*INSTRUCTIONS FOR THE TASK:* For every entry below, retype it exactly as it reads.

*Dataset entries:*
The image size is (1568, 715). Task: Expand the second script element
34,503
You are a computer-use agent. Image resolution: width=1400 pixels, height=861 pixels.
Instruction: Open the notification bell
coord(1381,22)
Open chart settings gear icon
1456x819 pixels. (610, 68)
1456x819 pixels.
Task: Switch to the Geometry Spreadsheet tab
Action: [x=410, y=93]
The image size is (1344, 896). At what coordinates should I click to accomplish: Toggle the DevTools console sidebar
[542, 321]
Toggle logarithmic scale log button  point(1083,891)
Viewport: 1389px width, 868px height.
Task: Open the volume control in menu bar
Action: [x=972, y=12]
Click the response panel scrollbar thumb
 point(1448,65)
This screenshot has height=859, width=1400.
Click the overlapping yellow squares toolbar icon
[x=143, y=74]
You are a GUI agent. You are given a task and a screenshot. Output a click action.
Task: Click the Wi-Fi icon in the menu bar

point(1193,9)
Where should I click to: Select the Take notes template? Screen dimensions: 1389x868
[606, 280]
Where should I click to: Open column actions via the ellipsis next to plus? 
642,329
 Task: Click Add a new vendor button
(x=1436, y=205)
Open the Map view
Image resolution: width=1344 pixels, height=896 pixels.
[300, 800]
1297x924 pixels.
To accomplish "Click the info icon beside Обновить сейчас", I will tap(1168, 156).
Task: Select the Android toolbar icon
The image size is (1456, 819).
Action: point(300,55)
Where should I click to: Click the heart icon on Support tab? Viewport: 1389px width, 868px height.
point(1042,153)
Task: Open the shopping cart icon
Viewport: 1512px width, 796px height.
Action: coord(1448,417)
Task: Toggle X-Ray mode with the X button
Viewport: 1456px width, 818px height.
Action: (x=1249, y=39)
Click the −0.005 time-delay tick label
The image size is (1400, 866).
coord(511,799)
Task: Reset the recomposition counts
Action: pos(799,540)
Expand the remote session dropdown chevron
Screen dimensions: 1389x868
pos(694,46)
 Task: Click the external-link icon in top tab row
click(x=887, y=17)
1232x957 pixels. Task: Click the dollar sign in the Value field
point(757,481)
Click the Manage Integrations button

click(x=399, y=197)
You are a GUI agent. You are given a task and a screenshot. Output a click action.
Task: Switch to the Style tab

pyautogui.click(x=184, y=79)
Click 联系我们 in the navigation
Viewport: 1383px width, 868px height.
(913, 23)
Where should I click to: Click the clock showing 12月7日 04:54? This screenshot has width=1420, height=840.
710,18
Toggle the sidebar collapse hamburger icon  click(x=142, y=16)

*OUTPUT:*
The image size is (1568, 715). Task: Expand the second script element
34,503
You are a computer-use agent. Image resolution: width=1400 pixels, height=861 pixels.
Instruction: Open the notification bell
coord(1381,22)
Open chart settings gear icon
1456x819 pixels. (610, 68)
1456x819 pixels.
Task: Switch to the Geometry Spreadsheet tab
Action: [x=410, y=93]
The image size is (1344, 896). At what coordinates should I click to accomplish: Toggle the DevTools console sidebar
[542, 321]
Toggle logarithmic scale log button  point(1083,891)
Viewport: 1389px width, 868px height.
Task: Open the volume control in menu bar
Action: [x=972, y=12]
Click the response panel scrollbar thumb
 point(1448,65)
This screenshot has height=859, width=1400.
Click the overlapping yellow squares toolbar icon
[x=143, y=74]
You are a GUI agent. You are given a task and a screenshot. Output a click action.
Task: Click the Wi-Fi icon in the menu bar

point(1193,9)
Where should I click to: Select the Take notes template? Screen dimensions: 1389x868
[606, 280]
Where should I click to: Open column actions via the ellipsis next to plus? 
642,329
 Task: Click Add a new vendor button
(x=1436, y=205)
Open the Map view
Image resolution: width=1344 pixels, height=896 pixels.
[300, 800]
1297x924 pixels.
To accomplish "Click the info icon beside Обновить сейчас", I will tap(1168, 156).
Task: Select the Android toolbar icon
The image size is (1456, 819).
Action: point(300,55)
Where should I click to: Click the heart icon on Support tab? Viewport: 1389px width, 868px height.
point(1042,153)
Task: Open the shopping cart icon
Viewport: 1512px width, 796px height.
Action: coord(1448,417)
Task: Toggle X-Ray mode with the X button
Viewport: 1456px width, 818px height.
Action: (x=1249, y=39)
Click the −0.005 time-delay tick label
The image size is (1400, 866).
coord(511,799)
Task: Reset the recomposition counts
Action: pos(799,540)
Expand the remote session dropdown chevron
Screen dimensions: 1389x868
pos(694,46)
 Task: Click the external-link icon in top tab row
click(x=887, y=17)
1232x957 pixels. Task: Click the dollar sign in the Value field
point(757,481)
Click the Manage Integrations button

click(x=399, y=197)
You are a GUI agent. You are given a task and a screenshot. Output a click action.
Task: Switch to the Style tab

pyautogui.click(x=184, y=79)
Click 联系我们 in the navigation
Viewport: 1383px width, 868px height.
(913, 23)
Where should I click to: Click the clock showing 12月7日 04:54? This screenshot has width=1420, height=840.
710,18
Toggle the sidebar collapse hamburger icon  click(x=142, y=16)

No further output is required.